:: ASSIGNED TASK ::
Would you give the data below back exactly as it reads?

:: DATA SHOWN ::
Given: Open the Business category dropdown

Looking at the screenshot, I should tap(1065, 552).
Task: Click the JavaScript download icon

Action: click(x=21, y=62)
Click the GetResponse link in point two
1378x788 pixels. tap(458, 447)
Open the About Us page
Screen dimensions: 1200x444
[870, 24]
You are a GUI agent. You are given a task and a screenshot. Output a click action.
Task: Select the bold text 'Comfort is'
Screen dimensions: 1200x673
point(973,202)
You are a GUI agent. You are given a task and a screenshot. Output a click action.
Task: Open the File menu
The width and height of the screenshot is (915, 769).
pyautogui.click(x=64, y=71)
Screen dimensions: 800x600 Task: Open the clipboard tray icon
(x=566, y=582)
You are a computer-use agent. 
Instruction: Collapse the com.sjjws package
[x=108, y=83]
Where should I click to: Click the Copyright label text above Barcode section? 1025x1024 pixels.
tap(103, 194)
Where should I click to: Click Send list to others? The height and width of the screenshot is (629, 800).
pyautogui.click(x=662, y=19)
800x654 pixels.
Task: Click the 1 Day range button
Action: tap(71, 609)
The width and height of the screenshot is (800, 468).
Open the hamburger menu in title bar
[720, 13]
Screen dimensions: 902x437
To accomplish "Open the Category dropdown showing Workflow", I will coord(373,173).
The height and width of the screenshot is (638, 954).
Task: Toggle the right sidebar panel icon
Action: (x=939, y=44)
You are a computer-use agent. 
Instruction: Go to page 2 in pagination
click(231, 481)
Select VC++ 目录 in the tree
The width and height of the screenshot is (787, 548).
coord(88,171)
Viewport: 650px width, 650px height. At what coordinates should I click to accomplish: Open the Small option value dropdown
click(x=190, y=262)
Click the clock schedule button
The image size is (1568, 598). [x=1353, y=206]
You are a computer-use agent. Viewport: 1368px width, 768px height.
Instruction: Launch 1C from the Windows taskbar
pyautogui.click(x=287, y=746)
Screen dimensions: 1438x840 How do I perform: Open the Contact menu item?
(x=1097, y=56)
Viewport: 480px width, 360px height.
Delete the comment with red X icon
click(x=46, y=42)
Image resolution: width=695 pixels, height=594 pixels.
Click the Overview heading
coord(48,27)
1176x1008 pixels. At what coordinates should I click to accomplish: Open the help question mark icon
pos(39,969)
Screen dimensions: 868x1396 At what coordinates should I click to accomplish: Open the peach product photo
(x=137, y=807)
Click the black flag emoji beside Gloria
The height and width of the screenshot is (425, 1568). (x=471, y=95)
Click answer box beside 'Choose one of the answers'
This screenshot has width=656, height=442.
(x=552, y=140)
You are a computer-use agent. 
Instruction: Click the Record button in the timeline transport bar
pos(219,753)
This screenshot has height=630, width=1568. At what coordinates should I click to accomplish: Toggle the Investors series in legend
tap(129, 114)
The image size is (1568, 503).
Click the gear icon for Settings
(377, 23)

:: TASK RESULT ::
Given: Open the Business category dropdown

Looking at the screenshot, I should tap(1065, 552).
Task: Click the JavaScript download icon

Action: click(x=21, y=62)
Click the GetResponse link in point two
1378x788 pixels. tap(458, 447)
Open the About Us page
Screen dimensions: 1200x444
[870, 24]
You are a GUI agent. You are given a task and a screenshot. Output a click action.
Task: Select the bold text 'Comfort is'
Screen dimensions: 1200x673
point(973,202)
You are a GUI agent. You are given a task and a screenshot. Output a click action.
Task: Open the File menu
The width and height of the screenshot is (915, 769).
pyautogui.click(x=64, y=71)
Screen dimensions: 800x600 Task: Open the clipboard tray icon
(x=566, y=582)
You are a computer-use agent. 
Instruction: Collapse the com.sjjws package
[x=108, y=83]
Where should I click to: Click the Copyright label text above Barcode section? 1025x1024 pixels.
tap(103, 194)
Where should I click to: Click Send list to others? The height and width of the screenshot is (629, 800).
pyautogui.click(x=662, y=19)
800x654 pixels.
Task: Click the 1 Day range button
Action: tap(71, 609)
The width and height of the screenshot is (800, 468).
Open the hamburger menu in title bar
[720, 13]
Screen dimensions: 902x437
To accomplish "Open the Category dropdown showing Workflow", I will coord(373,173).
The height and width of the screenshot is (638, 954).
Task: Toggle the right sidebar panel icon
Action: (x=939, y=44)
You are a computer-use agent. 
Instruction: Go to page 2 in pagination
click(231, 481)
Select VC++ 目录 in the tree
The width and height of the screenshot is (787, 548).
coord(88,171)
Viewport: 650px width, 650px height. At what coordinates should I click to accomplish: Open the Small option value dropdown
click(x=190, y=262)
Click the clock schedule button
The image size is (1568, 598). [x=1353, y=206]
You are a computer-use agent. Viewport: 1368px width, 768px height.
Instruction: Launch 1C from the Windows taskbar
pyautogui.click(x=287, y=746)
Screen dimensions: 1438x840 How do I perform: Open the Contact menu item?
(x=1097, y=56)
Viewport: 480px width, 360px height.
Delete the comment with red X icon
click(x=46, y=42)
Image resolution: width=695 pixels, height=594 pixels.
Click the Overview heading
coord(48,27)
1176x1008 pixels. At what coordinates should I click to accomplish: Open the help question mark icon
pos(39,969)
Screen dimensions: 868x1396 At what coordinates should I click to accomplish: Open the peach product photo
(x=137, y=807)
Click the black flag emoji beside Gloria
The height and width of the screenshot is (425, 1568). (x=471, y=95)
Click answer box beside 'Choose one of the answers'
This screenshot has width=656, height=442.
(x=552, y=140)
You are a computer-use agent. 
Instruction: Click the Record button in the timeline transport bar
pos(219,753)
This screenshot has height=630, width=1568. At what coordinates should I click to accomplish: Toggle the Investors series in legend
tap(129, 114)
The image size is (1568, 503).
Click the gear icon for Settings
(377, 23)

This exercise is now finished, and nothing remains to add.